Find out what's behind the increase
New Zealand’s construction costs saw a modest 1.1% increase in the September quarter, according to CoreLogic’s latest Cordell Construction Cost Index (CCCI).
This marks the first time quarterly growth has surpassed 1% since December 2022. However, annual growth remains low at 1.3%, well below the long-term average of 4.3%.
Easing pressure on labour and materials
CoreLogic’s chief property economist Kelvin Davidson (pictured above) explained that despite the recent quarterly rise, overall construction cost growth remains subdued due to reduced pressure on labour and materials.
“The wider residential construction sector has been in a downturn for about two years now, with dwelling consents falling and workloads declining,” Davidson said.
While some materials like PVC piping saw price drops, others, such as kitchen joinery, experienced slight increases.
Industry grapples with high property stock and tax changes
With 26,000 properties currently listed for sale, up from 23,000 last year, the high volume of available existing homes is dampening demand for new builds.

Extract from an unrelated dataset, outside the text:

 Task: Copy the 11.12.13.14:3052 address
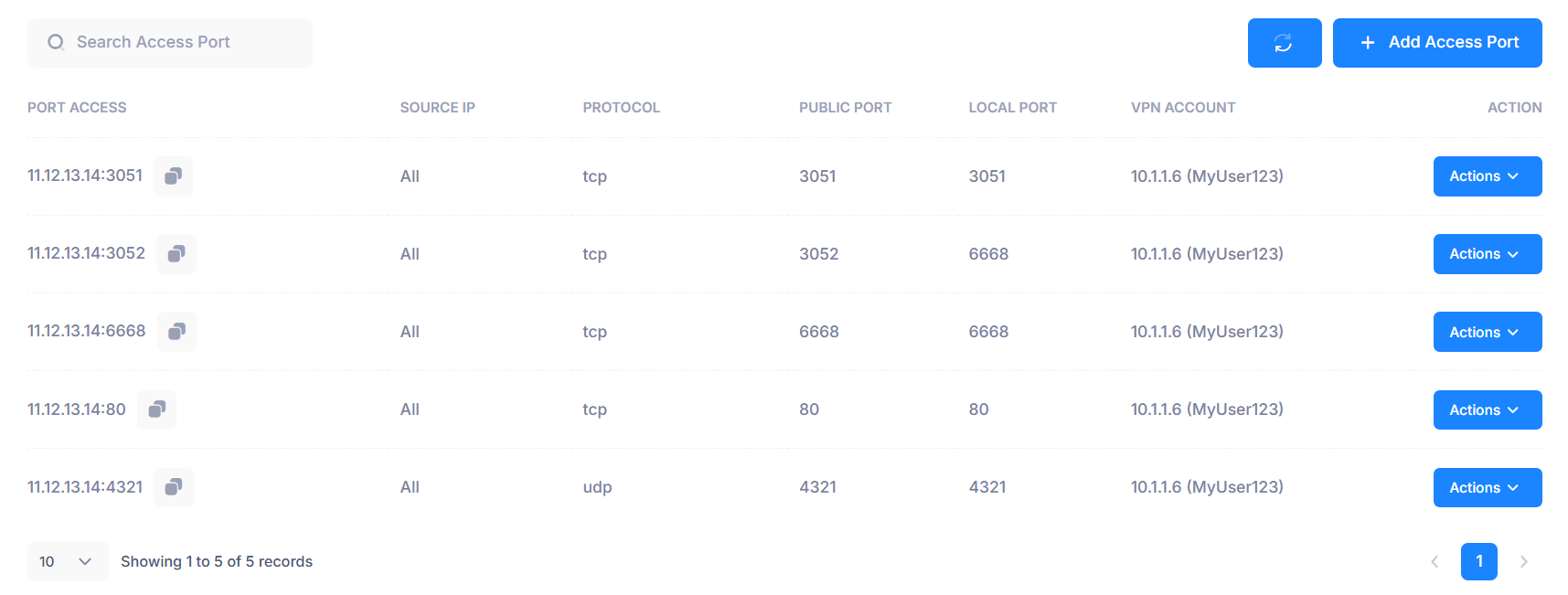click(x=176, y=253)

“There’s less incentive for buyers to consider new-build properties,” Davidson said, attributing this to the abundant stock and recent tax changes, including the shortening of the Brightline Test and the reinstatement of mortgage interest deductibility for all properties.

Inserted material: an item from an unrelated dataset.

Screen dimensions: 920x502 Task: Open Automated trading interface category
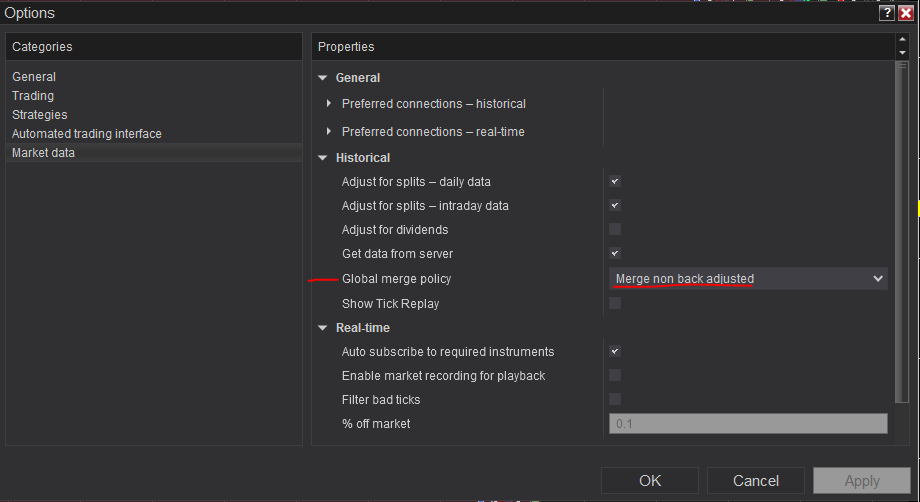pos(87,134)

Declining consents and construction workloads
Annual dwelling consents have fallen sharply, down 34% since their peak of 51,000 in May 2022. Actual construction workloads have also dropped by 15% from their peak.
However, Davidson noted potential for recovery, citing the Reserve Bank’s new debt-to-income ratio restrictions, which exempt new builds, as a possible stimulant for future demand.

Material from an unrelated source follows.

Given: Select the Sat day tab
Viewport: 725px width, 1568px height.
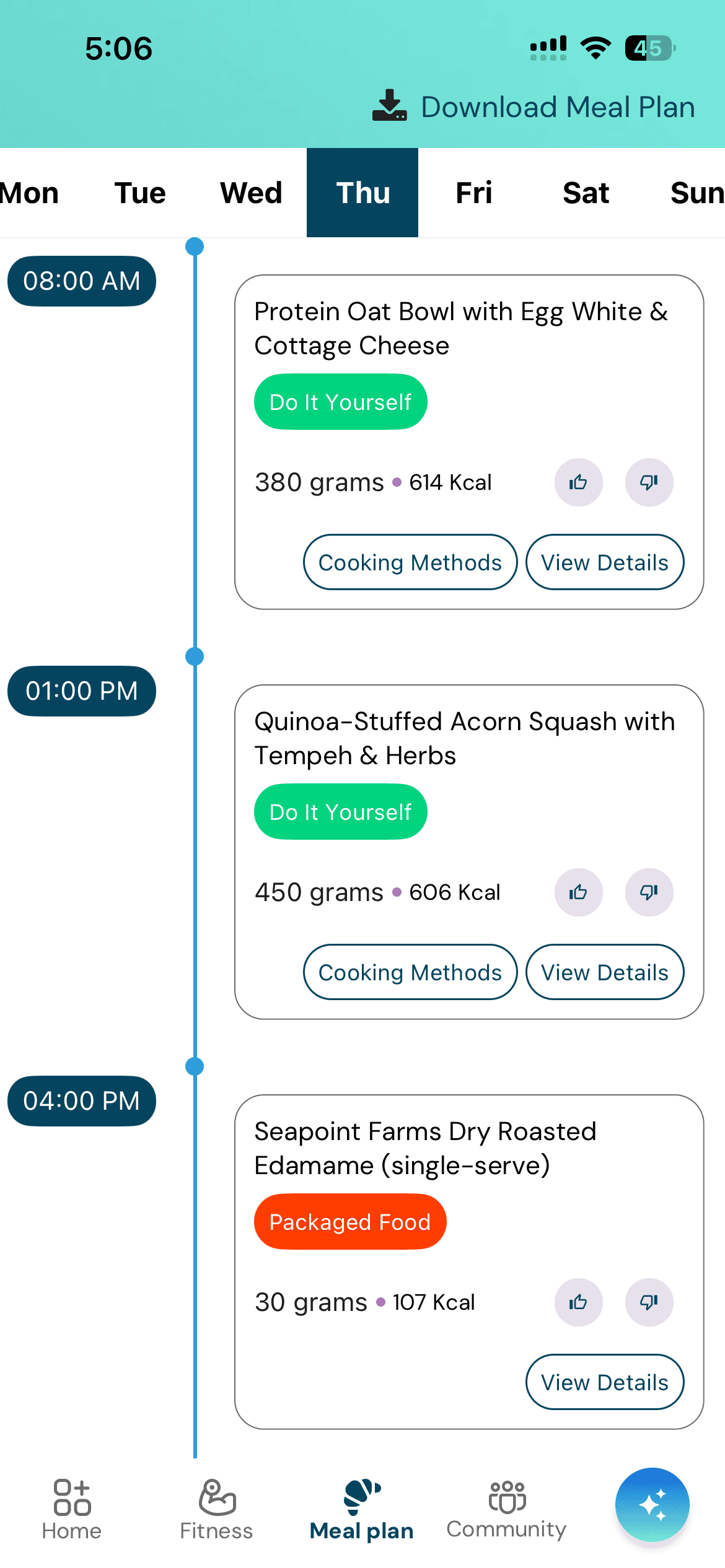Looking at the screenshot, I should [x=586, y=193].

Outlook for the sector could improve
While the short-term outlook for New Zealand’s construction sector remains subdued, Davidson pointed to potential growth as interest rates fall and labour market conditions improve.
“Developers may feel more confident to increase supply if these changes, combined with falling mortgage rates, create a shift in demand toward new builds over the next 12 to 18 months,” he said, suggesting a possible resurgence in construction activity by 2025.